REQUIRED WORK:
Read the lines of the data below and retrieve those with "price".
━━━━━━━━━━━━━━━━
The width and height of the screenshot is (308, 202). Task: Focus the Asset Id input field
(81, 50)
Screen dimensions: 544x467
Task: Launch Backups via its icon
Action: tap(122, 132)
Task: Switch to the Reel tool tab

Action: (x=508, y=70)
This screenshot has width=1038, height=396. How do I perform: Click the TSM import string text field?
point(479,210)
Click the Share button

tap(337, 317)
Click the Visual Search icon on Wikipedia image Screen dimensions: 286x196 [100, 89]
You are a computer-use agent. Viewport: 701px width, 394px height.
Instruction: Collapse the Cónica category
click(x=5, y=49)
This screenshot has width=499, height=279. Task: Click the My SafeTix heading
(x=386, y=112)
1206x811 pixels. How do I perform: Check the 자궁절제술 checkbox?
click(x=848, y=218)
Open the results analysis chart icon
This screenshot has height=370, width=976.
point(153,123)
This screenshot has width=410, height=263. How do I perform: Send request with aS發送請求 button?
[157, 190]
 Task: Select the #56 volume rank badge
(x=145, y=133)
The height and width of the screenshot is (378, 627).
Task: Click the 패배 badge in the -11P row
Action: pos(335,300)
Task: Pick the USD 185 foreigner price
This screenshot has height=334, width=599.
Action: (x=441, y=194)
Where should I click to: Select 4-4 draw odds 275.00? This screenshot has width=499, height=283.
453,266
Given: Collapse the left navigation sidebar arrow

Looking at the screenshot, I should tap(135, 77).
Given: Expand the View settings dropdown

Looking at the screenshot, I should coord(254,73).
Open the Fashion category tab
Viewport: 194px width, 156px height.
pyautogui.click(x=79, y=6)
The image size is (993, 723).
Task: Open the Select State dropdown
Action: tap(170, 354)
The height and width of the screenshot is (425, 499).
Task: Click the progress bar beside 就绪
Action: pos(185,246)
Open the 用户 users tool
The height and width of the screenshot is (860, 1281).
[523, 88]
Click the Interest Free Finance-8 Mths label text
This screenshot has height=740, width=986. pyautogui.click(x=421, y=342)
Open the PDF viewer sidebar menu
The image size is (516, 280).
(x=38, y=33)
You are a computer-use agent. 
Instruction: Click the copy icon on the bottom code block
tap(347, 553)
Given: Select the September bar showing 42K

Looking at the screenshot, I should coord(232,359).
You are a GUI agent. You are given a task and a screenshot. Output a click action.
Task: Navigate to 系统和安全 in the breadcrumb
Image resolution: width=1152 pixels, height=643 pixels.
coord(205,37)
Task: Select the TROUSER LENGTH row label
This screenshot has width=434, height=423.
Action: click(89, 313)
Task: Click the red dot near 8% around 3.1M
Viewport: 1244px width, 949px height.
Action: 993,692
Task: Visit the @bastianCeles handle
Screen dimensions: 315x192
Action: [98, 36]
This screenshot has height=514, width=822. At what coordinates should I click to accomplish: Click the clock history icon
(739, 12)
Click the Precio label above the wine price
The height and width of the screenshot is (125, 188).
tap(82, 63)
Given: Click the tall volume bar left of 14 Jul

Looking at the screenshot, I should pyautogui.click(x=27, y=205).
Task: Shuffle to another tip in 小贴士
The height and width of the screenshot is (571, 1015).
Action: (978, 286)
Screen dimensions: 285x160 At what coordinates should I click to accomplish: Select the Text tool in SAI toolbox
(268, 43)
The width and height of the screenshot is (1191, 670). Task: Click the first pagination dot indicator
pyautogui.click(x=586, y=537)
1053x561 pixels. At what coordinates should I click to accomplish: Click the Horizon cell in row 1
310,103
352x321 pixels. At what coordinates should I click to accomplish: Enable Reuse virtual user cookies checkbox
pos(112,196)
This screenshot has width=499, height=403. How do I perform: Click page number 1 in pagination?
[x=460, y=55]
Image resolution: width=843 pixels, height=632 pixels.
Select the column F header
━━━━━━━━━━━━━━━━
SOLUTION FOR THIS TASK:
Task: Pick the USD 185 foreigner price
Click the Precio label above the wine price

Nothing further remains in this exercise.